Dwie dobre ekipy są zawsze gwarantem emocji. Tym bardziej, jeżeli mierzą się ze sobą PGE S.A. i PHILIP MORRIS.

 

Co prawda Nikotynki w pierwszej połowie trafiły dwukrotnie (dzieło Łukasza Zielenina i Huberta Pietrzaka), to mimo tego zostali zdominowani przez Energetyków. Ci bez najmniejszych problemów przeprowadzali kontry, które w żaden sposób nie były możliwe do zatrzymania.
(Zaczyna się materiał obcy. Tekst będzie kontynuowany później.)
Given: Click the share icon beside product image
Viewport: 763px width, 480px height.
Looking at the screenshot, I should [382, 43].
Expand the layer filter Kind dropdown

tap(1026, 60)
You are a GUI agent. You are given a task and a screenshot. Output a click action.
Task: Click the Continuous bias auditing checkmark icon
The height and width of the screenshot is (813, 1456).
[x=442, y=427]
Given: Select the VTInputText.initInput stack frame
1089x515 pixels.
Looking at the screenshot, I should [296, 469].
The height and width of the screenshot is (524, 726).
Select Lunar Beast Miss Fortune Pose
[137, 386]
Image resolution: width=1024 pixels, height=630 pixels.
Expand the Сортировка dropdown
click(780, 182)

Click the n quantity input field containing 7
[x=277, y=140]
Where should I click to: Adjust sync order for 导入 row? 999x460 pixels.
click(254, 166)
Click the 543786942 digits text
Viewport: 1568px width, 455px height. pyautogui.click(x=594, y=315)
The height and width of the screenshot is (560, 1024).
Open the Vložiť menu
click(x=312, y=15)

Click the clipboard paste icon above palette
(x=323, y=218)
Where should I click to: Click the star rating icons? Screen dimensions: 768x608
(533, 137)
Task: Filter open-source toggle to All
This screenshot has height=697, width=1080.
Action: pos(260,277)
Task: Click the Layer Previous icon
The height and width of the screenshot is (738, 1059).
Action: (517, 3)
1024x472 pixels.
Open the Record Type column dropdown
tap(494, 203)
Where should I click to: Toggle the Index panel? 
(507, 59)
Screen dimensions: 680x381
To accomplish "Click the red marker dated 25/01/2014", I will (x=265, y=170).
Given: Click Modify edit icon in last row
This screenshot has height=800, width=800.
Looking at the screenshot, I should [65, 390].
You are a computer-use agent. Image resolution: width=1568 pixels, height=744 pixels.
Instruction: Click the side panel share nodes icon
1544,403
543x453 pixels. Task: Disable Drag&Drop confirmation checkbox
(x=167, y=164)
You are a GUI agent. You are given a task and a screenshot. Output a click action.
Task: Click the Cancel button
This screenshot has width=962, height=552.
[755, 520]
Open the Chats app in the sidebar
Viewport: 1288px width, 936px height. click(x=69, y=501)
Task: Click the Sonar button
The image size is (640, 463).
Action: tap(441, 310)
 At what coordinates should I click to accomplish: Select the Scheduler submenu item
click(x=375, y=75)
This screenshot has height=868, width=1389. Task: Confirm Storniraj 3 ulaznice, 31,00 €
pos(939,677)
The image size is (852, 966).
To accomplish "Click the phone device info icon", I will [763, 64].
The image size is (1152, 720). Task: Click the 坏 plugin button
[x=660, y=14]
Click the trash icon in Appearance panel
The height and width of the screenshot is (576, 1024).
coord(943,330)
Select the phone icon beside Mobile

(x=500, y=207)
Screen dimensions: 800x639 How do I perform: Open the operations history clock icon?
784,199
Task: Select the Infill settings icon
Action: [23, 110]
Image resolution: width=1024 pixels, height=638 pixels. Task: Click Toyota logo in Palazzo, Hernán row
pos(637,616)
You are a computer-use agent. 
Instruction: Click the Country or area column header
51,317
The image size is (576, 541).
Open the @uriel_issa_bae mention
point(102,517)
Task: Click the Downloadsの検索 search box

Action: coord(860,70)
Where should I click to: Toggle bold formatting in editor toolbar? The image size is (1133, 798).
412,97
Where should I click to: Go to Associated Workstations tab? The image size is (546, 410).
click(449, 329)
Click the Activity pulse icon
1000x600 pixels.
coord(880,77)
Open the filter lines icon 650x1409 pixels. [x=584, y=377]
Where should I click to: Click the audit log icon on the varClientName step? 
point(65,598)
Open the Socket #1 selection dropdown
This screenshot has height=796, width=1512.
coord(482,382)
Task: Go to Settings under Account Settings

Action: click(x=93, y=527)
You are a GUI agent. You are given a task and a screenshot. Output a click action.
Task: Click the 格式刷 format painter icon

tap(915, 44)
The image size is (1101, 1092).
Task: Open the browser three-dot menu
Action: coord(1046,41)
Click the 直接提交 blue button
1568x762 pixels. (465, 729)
Jeremiasz Gąska jeszcze przed przerwą miał na koncie dwa podania na wybieg, a Jacek Bogucki pokazał, że doskonale potrafi się ustawić. Do tego trafiali też Łukasz Szabat i Damian Bronner i mogło się wydawać, że po przerwie obraz gry nie ulegnie zmianie.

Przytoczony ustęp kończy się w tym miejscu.